= SOURCE MATERIAL =

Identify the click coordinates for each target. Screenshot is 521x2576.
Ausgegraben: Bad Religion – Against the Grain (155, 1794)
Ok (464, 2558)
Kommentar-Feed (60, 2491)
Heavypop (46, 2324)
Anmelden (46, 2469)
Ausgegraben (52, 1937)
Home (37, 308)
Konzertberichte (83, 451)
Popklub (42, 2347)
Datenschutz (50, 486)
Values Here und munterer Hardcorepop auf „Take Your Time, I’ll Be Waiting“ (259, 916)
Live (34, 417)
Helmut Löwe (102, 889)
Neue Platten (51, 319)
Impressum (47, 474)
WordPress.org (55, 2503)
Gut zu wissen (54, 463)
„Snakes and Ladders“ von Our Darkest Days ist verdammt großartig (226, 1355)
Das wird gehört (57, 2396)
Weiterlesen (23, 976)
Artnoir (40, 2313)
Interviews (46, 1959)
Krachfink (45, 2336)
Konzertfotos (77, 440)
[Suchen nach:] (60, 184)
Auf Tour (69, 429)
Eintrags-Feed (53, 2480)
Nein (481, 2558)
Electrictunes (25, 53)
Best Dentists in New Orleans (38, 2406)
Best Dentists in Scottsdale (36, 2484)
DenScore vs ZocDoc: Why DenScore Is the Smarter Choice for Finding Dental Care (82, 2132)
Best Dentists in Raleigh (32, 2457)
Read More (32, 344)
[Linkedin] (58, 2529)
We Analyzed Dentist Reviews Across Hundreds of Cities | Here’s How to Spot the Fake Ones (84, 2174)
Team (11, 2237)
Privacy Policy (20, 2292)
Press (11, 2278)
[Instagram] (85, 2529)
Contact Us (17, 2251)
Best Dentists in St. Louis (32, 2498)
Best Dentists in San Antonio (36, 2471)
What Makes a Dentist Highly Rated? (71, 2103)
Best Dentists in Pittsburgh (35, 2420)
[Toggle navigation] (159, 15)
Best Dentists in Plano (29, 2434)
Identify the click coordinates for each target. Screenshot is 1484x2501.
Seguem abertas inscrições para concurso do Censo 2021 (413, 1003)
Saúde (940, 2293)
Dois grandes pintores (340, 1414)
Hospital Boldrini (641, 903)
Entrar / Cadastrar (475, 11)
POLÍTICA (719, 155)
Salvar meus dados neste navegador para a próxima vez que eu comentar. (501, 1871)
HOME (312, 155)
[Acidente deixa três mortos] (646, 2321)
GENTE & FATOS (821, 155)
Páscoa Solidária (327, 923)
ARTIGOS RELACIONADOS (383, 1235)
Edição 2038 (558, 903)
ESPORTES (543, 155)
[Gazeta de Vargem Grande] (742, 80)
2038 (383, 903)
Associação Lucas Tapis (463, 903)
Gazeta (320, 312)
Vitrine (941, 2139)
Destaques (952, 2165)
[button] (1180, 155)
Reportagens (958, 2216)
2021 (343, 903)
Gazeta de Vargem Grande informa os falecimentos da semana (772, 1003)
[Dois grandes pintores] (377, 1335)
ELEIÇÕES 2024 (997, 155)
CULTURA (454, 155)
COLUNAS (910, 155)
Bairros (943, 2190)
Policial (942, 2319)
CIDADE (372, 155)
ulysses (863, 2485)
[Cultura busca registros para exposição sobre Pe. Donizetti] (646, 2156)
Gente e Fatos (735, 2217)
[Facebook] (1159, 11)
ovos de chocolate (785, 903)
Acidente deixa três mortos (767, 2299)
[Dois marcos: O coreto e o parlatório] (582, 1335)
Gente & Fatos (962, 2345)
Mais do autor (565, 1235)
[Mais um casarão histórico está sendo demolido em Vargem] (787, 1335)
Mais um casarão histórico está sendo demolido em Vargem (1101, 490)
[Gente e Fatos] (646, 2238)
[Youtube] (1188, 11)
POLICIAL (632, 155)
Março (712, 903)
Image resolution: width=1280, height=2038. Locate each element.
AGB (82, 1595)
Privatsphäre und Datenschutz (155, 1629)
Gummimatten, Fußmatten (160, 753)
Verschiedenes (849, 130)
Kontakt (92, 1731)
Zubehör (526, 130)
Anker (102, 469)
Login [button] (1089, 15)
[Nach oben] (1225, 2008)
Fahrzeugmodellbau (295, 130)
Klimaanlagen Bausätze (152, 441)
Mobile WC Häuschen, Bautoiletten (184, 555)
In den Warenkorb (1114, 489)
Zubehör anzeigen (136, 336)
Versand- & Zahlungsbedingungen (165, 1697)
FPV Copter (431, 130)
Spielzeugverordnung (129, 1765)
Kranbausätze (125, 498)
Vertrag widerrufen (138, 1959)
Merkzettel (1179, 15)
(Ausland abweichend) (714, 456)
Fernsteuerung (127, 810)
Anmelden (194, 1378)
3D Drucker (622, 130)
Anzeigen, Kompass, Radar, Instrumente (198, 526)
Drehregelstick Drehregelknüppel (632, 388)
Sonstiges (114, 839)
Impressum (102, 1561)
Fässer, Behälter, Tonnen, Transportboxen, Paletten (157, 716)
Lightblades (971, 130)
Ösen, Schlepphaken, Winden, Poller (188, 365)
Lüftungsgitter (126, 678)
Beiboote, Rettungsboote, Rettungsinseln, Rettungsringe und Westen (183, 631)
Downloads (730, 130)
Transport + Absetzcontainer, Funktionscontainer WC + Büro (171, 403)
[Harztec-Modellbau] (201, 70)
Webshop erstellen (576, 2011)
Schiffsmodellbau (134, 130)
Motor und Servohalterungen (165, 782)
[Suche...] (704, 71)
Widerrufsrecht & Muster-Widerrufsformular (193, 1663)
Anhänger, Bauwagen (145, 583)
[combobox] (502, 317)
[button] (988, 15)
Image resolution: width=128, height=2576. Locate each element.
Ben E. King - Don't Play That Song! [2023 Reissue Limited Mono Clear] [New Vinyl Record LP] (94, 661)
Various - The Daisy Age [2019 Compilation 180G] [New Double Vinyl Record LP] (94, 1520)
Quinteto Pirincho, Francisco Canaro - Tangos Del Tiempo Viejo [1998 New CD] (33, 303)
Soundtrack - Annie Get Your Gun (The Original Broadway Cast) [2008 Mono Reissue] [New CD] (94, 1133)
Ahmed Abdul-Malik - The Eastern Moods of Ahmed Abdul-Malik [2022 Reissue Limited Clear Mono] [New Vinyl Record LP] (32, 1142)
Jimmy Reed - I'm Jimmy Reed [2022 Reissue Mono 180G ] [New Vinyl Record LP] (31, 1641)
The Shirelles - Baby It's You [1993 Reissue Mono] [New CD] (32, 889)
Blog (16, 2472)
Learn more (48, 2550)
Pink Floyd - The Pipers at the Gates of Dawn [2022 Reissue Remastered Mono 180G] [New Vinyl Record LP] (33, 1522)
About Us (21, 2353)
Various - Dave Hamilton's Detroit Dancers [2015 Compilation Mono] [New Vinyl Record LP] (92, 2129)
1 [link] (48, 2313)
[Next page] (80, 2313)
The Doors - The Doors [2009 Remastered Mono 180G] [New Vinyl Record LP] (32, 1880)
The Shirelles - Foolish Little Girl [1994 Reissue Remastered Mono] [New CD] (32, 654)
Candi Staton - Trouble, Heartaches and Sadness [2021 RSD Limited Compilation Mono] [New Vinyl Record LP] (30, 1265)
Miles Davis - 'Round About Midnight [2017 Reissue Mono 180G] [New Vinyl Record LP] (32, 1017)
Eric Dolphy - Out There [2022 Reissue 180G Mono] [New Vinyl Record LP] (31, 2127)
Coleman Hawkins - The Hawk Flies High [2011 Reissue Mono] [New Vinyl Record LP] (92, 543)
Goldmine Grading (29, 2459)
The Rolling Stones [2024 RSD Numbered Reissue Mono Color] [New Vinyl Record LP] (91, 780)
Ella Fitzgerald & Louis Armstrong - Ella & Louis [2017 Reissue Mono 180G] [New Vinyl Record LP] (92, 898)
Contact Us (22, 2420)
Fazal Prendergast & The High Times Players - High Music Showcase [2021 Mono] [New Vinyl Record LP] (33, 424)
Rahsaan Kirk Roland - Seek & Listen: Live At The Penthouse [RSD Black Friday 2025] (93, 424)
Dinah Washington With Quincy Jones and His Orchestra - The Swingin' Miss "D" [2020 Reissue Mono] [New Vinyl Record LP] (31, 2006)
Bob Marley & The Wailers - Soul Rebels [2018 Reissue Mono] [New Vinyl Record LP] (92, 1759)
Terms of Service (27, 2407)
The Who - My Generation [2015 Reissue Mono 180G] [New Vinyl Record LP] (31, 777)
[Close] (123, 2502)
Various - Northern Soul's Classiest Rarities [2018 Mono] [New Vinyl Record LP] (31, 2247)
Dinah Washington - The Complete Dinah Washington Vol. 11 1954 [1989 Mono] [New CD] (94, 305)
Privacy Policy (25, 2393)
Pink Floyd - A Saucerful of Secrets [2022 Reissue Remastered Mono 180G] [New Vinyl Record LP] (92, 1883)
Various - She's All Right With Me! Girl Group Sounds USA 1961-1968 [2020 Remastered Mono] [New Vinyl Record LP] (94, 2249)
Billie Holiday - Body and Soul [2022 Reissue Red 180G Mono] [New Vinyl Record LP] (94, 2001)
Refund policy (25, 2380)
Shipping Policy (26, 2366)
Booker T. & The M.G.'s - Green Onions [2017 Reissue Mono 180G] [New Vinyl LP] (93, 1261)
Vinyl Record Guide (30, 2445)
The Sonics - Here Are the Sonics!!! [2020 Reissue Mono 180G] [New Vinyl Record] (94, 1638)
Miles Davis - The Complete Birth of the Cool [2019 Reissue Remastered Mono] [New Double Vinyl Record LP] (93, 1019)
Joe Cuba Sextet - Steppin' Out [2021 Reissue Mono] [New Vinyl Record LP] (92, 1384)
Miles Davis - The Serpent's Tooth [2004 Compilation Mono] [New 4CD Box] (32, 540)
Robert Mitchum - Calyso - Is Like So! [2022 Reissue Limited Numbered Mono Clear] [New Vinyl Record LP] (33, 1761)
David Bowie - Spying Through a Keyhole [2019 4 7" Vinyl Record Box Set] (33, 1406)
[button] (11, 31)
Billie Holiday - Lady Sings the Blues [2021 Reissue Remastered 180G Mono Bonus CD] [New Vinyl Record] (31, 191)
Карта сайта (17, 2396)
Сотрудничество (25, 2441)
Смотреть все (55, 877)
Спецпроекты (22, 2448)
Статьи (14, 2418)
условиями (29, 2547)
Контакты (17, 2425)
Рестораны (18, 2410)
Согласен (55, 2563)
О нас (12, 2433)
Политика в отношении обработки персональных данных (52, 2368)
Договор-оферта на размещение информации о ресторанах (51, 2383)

= TASK ITEM =
Reprint the data above from the opening line to the line holding "Konzertfotos (77, 440)", inclusive, and nothing else.

= RESULT OF THE EXERCISE =
Identify the click coordinates for each target. Screenshot is 521x2576.
Ausgegraben: Bad Religion – Against the Grain (155, 1794)
Ok (464, 2558)
Kommentar-Feed (60, 2491)
Heavypop (46, 2324)
Anmelden (46, 2469)
Ausgegraben (52, 1937)
Home (37, 308)
Konzertberichte (83, 451)
Popklub (42, 2347)
Datenschutz (50, 486)
Values Here und munterer Hardcorepop auf „Take Your Time, I’ll Be Waiting“ (259, 916)
Live (34, 417)
Helmut Löwe (102, 889)
Neue Platten (51, 319)
Impressum (47, 474)
WordPress.org (55, 2503)
Gut zu wissen (54, 463)
„Snakes and Ladders“ von Our Darkest Days ist verdammt großartig (226, 1355)
Das wird gehört (57, 2396)
Weiterlesen (23, 976)
Artnoir (40, 2313)
Interviews (46, 1959)
Krachfink (45, 2336)
Konzertfotos (77, 440)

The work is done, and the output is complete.